LISTED RECORDS:
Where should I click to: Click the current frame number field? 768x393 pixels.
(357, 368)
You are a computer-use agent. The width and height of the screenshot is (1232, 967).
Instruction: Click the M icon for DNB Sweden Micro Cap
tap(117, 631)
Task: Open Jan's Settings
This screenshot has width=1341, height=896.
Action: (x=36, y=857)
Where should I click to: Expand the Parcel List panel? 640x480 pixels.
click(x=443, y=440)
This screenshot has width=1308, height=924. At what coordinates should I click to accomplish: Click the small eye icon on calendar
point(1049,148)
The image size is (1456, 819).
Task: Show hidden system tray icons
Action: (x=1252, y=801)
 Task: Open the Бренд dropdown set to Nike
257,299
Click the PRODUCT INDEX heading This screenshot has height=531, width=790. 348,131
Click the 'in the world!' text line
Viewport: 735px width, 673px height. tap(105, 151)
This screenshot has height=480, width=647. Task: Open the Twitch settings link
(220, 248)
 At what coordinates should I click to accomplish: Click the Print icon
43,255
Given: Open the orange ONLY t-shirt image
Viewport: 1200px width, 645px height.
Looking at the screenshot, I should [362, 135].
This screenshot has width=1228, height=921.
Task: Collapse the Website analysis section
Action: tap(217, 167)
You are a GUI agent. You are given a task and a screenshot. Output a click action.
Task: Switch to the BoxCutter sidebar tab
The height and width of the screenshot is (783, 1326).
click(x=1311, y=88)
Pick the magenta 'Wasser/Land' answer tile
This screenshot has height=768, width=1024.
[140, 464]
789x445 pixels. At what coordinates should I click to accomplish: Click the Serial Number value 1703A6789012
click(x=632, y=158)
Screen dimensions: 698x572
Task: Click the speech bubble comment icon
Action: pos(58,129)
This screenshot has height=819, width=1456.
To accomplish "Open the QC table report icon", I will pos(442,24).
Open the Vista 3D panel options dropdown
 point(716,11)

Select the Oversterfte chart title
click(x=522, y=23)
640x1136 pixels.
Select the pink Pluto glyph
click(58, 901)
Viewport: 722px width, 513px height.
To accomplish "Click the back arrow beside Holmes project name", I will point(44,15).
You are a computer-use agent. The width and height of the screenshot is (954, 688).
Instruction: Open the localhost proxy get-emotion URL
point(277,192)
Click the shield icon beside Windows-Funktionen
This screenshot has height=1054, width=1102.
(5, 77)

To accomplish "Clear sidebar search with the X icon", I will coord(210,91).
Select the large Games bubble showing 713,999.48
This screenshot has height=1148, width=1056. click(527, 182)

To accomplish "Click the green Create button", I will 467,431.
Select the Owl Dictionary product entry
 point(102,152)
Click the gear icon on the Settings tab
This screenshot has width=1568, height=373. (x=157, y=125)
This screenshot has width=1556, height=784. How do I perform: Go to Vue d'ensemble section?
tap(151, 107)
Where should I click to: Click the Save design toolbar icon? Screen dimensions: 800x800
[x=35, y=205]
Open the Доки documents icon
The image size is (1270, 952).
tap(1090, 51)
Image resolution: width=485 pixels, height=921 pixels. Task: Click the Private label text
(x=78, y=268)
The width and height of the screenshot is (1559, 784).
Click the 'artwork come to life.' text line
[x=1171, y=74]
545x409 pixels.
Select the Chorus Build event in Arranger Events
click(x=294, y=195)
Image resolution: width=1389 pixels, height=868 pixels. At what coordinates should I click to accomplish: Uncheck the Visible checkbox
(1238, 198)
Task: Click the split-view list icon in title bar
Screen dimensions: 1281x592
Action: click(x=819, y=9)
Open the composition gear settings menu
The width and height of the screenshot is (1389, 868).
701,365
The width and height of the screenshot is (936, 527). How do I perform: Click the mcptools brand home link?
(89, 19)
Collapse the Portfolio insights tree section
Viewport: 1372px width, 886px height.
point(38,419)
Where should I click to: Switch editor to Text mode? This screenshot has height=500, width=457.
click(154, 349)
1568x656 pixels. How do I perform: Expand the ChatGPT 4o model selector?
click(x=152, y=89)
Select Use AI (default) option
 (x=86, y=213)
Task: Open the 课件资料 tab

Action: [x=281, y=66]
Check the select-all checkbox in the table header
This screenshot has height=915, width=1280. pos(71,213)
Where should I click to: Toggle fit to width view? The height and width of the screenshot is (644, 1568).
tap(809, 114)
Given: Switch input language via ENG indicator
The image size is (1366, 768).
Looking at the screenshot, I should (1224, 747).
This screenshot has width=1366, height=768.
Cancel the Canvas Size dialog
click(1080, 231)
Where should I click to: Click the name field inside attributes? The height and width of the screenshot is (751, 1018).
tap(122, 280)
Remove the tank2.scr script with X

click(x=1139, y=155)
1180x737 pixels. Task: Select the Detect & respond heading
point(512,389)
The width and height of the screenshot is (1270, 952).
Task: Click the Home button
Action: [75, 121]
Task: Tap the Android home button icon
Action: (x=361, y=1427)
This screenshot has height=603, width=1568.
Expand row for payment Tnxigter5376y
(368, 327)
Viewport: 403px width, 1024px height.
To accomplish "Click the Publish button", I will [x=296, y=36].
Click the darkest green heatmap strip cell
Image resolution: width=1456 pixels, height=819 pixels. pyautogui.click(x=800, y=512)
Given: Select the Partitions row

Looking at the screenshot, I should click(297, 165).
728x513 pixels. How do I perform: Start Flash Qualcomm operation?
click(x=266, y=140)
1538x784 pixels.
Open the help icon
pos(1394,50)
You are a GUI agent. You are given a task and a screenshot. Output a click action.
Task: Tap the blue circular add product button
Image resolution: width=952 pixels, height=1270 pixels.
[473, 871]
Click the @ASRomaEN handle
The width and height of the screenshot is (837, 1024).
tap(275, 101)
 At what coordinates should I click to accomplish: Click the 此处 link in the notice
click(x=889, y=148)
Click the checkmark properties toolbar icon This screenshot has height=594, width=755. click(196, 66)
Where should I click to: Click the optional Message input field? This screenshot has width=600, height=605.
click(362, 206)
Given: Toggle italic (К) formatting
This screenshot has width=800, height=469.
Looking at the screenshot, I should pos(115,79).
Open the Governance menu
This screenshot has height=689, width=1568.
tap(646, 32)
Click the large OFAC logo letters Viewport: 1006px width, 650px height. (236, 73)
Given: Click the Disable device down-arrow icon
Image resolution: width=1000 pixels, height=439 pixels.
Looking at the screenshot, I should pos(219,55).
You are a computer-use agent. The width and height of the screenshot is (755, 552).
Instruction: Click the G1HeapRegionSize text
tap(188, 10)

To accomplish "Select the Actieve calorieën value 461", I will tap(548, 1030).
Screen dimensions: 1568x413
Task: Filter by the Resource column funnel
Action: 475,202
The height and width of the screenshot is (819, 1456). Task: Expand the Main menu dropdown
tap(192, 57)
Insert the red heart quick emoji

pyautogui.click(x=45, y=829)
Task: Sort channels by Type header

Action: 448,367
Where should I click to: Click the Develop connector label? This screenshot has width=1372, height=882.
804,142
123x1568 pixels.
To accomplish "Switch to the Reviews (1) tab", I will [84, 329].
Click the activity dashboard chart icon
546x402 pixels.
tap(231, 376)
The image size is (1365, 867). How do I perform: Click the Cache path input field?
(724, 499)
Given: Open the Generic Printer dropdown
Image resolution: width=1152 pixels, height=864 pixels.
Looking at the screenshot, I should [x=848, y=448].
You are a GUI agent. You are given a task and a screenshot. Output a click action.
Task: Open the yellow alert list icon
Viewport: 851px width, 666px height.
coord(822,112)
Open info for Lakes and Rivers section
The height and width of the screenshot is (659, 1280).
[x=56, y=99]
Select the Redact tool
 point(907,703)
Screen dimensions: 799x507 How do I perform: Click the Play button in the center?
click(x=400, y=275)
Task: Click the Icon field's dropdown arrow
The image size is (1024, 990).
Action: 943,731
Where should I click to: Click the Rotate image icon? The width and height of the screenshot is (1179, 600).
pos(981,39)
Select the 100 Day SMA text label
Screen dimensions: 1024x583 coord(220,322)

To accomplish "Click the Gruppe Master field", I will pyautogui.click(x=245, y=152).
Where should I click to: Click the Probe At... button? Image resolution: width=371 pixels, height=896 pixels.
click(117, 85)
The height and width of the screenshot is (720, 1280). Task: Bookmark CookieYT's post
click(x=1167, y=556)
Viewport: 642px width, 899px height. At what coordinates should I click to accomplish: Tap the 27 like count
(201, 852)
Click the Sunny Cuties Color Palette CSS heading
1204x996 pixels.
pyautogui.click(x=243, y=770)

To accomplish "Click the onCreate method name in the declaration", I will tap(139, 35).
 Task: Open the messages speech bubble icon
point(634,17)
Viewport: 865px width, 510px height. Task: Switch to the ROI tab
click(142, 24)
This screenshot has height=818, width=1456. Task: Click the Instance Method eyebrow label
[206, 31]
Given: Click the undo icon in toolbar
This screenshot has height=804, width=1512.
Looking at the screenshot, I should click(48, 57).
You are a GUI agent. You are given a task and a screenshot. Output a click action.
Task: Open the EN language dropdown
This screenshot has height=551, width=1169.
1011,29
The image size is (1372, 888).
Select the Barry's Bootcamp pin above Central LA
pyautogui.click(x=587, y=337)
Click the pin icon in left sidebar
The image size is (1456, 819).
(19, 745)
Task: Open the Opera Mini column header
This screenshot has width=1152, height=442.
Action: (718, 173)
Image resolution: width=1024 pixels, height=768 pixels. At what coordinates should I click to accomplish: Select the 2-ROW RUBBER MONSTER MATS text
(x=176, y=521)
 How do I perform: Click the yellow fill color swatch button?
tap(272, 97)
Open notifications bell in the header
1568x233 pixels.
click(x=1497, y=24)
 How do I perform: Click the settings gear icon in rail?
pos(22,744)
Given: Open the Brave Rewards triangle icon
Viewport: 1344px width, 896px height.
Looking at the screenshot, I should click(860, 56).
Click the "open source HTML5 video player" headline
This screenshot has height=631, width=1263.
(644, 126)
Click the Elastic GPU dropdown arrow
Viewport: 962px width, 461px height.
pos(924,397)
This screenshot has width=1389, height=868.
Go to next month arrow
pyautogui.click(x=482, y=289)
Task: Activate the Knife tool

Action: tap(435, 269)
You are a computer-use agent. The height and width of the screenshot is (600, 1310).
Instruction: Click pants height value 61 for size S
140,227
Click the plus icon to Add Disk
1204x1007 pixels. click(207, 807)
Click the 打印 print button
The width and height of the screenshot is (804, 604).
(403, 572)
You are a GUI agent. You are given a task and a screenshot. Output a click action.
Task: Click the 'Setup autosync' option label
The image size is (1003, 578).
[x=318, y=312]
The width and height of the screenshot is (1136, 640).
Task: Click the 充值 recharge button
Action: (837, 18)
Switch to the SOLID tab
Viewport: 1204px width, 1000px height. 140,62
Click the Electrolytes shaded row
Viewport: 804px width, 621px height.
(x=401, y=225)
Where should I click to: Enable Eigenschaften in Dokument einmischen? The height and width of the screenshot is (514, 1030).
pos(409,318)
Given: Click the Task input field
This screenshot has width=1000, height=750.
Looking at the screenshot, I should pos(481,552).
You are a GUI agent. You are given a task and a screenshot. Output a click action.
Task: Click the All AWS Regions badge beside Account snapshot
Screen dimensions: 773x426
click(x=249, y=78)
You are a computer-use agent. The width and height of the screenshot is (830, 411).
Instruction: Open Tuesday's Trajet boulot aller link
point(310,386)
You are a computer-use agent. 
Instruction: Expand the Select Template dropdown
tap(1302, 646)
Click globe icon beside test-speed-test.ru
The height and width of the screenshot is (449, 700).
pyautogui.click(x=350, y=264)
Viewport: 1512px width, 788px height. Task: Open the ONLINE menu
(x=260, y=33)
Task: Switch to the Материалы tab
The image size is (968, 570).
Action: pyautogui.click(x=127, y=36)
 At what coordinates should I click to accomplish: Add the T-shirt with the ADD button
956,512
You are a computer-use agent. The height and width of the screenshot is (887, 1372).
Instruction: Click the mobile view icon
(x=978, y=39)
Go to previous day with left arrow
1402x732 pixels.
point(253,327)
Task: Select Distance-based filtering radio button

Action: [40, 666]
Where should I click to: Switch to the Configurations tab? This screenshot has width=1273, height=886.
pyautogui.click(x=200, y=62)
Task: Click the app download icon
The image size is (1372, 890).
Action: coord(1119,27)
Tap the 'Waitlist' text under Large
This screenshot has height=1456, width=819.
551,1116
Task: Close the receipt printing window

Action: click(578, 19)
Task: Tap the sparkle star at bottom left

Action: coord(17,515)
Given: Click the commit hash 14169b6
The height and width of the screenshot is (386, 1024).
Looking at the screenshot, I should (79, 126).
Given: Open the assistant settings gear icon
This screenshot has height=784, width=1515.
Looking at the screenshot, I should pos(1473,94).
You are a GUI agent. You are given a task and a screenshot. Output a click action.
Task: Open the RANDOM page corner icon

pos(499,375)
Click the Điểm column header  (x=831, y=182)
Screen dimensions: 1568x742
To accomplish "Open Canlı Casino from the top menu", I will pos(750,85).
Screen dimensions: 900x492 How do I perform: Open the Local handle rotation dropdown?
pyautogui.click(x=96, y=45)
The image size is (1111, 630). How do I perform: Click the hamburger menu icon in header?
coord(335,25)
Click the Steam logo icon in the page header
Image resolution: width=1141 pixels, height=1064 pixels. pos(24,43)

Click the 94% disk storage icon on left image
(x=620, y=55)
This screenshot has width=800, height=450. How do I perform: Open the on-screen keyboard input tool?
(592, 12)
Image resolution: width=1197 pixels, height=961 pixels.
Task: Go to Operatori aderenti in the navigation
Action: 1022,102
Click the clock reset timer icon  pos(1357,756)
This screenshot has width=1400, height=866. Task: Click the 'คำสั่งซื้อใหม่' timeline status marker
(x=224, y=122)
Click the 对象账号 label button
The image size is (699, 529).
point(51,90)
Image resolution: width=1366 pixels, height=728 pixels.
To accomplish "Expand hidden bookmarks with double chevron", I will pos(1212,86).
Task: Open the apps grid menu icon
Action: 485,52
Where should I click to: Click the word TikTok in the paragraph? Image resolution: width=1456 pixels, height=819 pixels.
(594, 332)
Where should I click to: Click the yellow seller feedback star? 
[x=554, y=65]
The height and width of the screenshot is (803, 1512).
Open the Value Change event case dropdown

INSTRUCTION: Rewrite the part of the material that opens with the line containing "Pick the magenta 'Wasser/Land' answer tile" and closes with the line containing "I will point(44,15).", changing "Select" to "Choose" and leaving all else as it is.

TASK SOLUTION:
Pick the magenta 'Wasser/Land' answer tile
This screenshot has height=768, width=1024.
[140, 464]
789x445 pixels. At what coordinates should I click to accomplish: Click the Serial Number value 1703A6789012
click(x=632, y=158)
Screen dimensions: 698x572
Task: Click the speech bubble comment icon
Action: pos(58,129)
This screenshot has height=819, width=1456.
To accomplish "Open the QC table report icon", I will pos(442,24).
Open the Vista 3D panel options dropdown
 point(716,11)

Choose the Oversterfte chart title
click(x=522, y=23)
640x1136 pixels.
Choose the pink Pluto glyph
click(58, 901)
Viewport: 722px width, 513px height.
To accomplish "Click the back arrow beside Holmes project name", I will point(44,15).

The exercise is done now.